▶ _Exercise_
Render every line of the entries below as a JSON list of strings, one string per line, with blank lines omitted. Leave the pictures out of the list.

--------------------------------

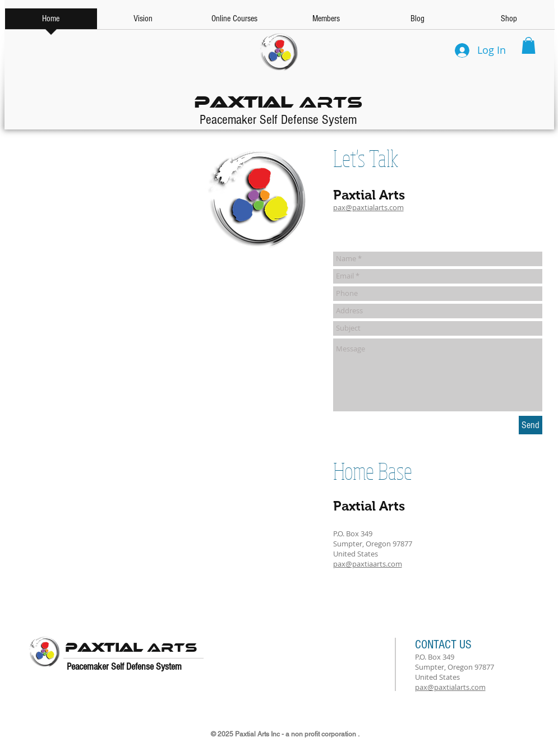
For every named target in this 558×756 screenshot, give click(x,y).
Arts (278, 99)
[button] (528, 45)
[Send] (531, 425)
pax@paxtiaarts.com (367, 564)
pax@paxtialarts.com (368, 207)
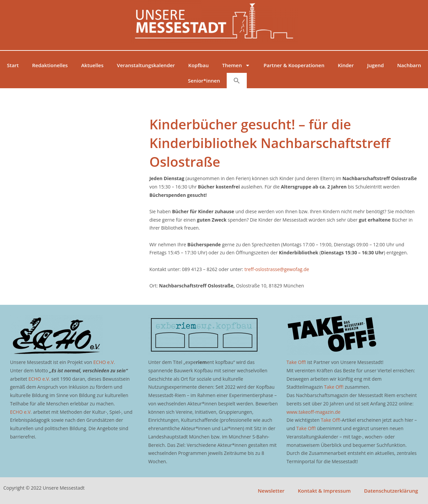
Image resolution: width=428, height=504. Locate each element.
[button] (237, 81)
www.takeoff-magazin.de (313, 412)
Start (13, 65)
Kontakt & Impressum (324, 491)
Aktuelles (92, 65)
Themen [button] (236, 65)
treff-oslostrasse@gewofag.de (277, 269)
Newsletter (271, 491)
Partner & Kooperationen (294, 65)
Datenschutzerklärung (391, 491)
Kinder (346, 65)
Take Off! (296, 362)
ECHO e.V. (104, 362)
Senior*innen (204, 81)
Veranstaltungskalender (146, 65)
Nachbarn (409, 65)
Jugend (376, 65)
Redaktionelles (50, 65)
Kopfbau (198, 65)
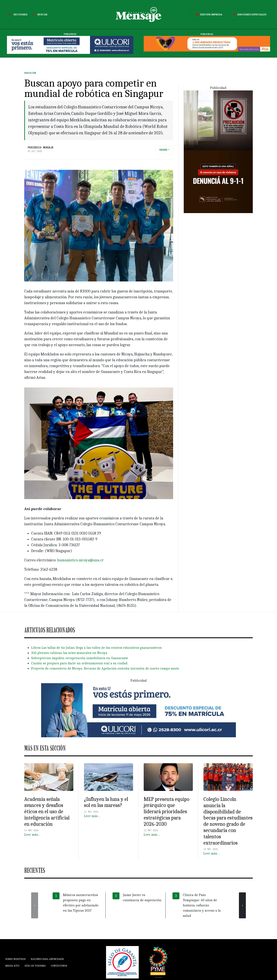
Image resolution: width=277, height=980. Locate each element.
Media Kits (12, 966)
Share (163, 150)
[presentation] (35, 905)
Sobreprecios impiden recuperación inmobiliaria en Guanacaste (80, 658)
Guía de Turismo (35, 966)
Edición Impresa (208, 14)
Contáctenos (59, 966)
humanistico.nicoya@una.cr (80, 560)
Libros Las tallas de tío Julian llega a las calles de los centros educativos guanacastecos (96, 648)
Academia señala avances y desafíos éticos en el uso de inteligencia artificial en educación (47, 811)
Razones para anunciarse (47, 959)
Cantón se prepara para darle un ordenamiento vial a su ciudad (79, 663)
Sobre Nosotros (15, 959)
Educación (30, 73)
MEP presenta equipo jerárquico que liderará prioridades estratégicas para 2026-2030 (167, 811)
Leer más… (32, 835)
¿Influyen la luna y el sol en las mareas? (106, 802)
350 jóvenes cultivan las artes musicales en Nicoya (69, 653)
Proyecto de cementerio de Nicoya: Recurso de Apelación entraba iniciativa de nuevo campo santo (105, 668)
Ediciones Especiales (249, 14)
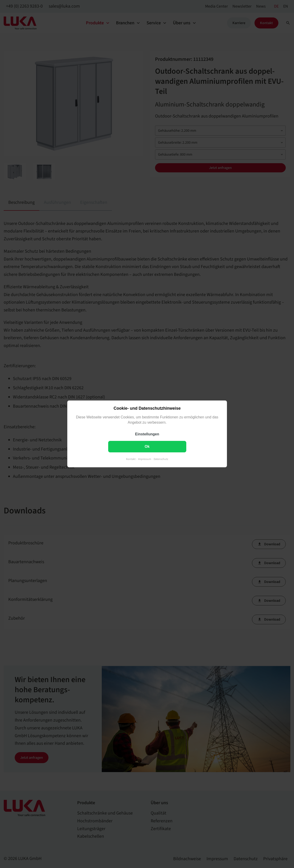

--------------------------------

▶ _Expected answer_
[
  "For every named target in this 558×756 screenshot, give click(x,y).",
  "Arts (278, 99)",
  "[button] (528, 45)",
  "[Send] (531, 425)",
  "pax@paxtiaarts.com (367, 564)",
  "pax@paxtialarts.com (368, 207)",
  "Image resolution: width=428, height=504. Locate each element.",
  "[button] (237, 81)",
  "www.takeoff-magazin.de (313, 412)",
  "Start (13, 65)",
  "Kontakt & Impressum (324, 491)",
  "Aktuelles (92, 65)",
  "Themen [button] (236, 65)",
  "treff-oslostrasse@gewofag.de (277, 269)",
  "Newsletter (271, 491)",
  "Partner & Kooperationen (294, 65)",
  "Datenschutzerklärung (391, 491)",
  "Kinder (346, 65)",
  "Take Off! (296, 362)",
  "ECHO e.V. (104, 362)",
  "Senior*innen (204, 81)",
  "Veranstaltungskalender (146, 65)",
  "Nachbarn (409, 65)",
  "Jugend (376, 65)",
  "Redaktionelles (50, 65)",
  "Kopfbau (198, 65)",
  "Image resolution: width=277, height=980. Locate each element.",
  "Media Kits (12, 966)",
  "Share (163, 150)",
  "[presentation] (35, 905)",
  "Sobreprecios impiden recuperación inmobiliaria en Guanacaste (80, 658)",
  "Guía de Turismo (35, 966)",
  "Edición Impresa (208, 14)",
  "Contáctenos (59, 966)",
  "humanistico.nicoya@una.cr (80, 560)",
  "Libros Las tallas de tío Julian llega a las calles de los centros educativos guanacastecos (96, 648)",
  "Academia señala avances y desafíos éticos en el uso de inteligencia artificial en educación (47, 811)",
  "Razones para anunciarse (47, 959)",
  "Cantón se prepara para darle un ordenamiento vial a su ciudad (79, 663)",
  "Sobre Nosotros (15, 959)",
  "Educación (30, 73)",
  "MEP presenta equipo jerárquico que liderará prioridades estratégicas para 2026-2030 (167, 811)",
  "Leer más… (32, 835)",
  "¿Influyen la luna y el sol en las mareas? (106, 802)",
  "350 jóvenes cultivan las artes musicales en Nicoya (69, 653)",
  "Proyecto de cementerio de Nicoya: Recurso de Apelación entraba iniciativa de nuevo campo santo (105, 668)",
  "Ediciones Especiales (249, 14)"
]